本研究旨在探讨瘤胃脂多糖(LPS)对培养的原代牛瘤胃上皮细胞(REC)的免疫潜力。原代牛 REC 从 6 头育肥牛中分离出来,并在培养物中生长了 3 次实验。实验 1 旨在确定瘤胃 LPS 的免疫潜力,实验 2 旨在评估对慢性 LPS 暴露的耐受性,实验 3 旨在评估瘤胃和大肠杆菌 LPS 之间的拮抗相互作用。在实验 1 和 2 中,REC 暴露于非热原性水、20μg/mL 大肠杆菌 LPS(EC20)、10μg/mL 瘤胃 LPS、20μg/mL 瘤胃 LPS 和 40μg/mL 瘤胃 LPS 中,无论是连续暴露还是间歇暴露。对于连续暴露,REC 经历了 6 小时暴露,而对于间歇暴露,过程为:(1)连续 12 小时暴露于处理物,然后去除 LPS 24 小时,然后再暴露 12 小时(RPT),和(2)连续 12 小时暴露于处理物,然后去除 LPS 并进行 36 小时的恢复(RCV)。
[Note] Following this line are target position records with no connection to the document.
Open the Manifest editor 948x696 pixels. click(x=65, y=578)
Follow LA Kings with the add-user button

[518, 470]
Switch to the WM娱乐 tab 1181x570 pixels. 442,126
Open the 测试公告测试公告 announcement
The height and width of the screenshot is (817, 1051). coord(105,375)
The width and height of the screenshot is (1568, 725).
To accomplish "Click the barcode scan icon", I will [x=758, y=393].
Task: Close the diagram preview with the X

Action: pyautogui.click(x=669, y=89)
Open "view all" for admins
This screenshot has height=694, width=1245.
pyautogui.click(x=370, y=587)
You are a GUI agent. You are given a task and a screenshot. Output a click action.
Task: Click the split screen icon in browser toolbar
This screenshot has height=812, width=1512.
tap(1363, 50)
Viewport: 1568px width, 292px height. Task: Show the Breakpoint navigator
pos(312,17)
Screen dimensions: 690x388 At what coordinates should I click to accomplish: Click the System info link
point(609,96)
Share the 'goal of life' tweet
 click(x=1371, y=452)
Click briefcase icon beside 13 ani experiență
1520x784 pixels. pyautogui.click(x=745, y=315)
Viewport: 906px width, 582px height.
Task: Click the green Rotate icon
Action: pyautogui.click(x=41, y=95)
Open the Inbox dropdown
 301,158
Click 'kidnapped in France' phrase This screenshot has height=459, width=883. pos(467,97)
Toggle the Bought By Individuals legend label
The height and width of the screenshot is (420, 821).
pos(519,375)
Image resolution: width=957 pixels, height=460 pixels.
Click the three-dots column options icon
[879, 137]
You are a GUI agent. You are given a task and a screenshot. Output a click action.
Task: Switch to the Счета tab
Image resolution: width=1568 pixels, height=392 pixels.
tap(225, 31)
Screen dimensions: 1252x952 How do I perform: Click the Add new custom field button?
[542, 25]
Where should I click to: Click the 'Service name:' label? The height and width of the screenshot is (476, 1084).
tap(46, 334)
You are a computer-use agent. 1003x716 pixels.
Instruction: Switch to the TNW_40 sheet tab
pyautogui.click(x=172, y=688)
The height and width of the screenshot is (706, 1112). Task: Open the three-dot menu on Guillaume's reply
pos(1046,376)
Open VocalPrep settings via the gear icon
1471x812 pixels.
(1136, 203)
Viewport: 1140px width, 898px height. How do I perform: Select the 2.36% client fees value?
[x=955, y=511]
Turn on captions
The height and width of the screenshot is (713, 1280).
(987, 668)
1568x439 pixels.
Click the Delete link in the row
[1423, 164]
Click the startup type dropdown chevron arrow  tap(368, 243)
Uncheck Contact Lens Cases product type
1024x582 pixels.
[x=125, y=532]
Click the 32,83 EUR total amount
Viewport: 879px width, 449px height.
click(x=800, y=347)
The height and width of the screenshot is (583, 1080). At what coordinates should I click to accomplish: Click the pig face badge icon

在实验 3 中,REC 暴露于非热原性水、1μg/mL 大肠杆菌 LPS、1μg/mL 瘤胃 LPS 至 1μg/mL 大肠杆菌 LPS、10μg/mL 瘤胃 LPS 至 1μg/mL 大肠杆菌 LPS 和 50μg/mL 瘤胃 LPS 至 1μg/mL 大肠杆菌 LPS。每个实验都采用完全随机区组设计,有 6 个 REC 供体。REC-供体用作分组因素。每个处理有 2 个技术重复,所有数据的处理响应均使用 SAS 的 MIXED 程序进行分析。对于所有实验,从 REC 中提取总 RNA,并进行实时定量 PCR,以确定 Toll 样受体(TLR2 和 TLR4)、促炎细胞因子(TNF、IL1B 和 IL6)、趋化因子(CXCL2 和 CXCL8)、生长因子样细胞因子(CSF2 和 TGFB1)和脂质介质(PTGS2)的相对表达。在实验 1 中,EC20 上调了靶向基因,而所有瘤胃 LPS 处理均导致转录物丰度降低。关于 RPT 和 RCV 条件,在实验 2 中,与瘤胃 LPS 处理相比,靶向基因的表达不受影响或丰度较低。最后,在实验 3 中,所有靶向基因在所有瘤胃 LPS 比值下的转录物丰度均较低或相似。总体而言,我们的结果表明,瘤胃 LPS 激活 TLR4/NF-κB 途径和诱导炎症基因表达的能力有限。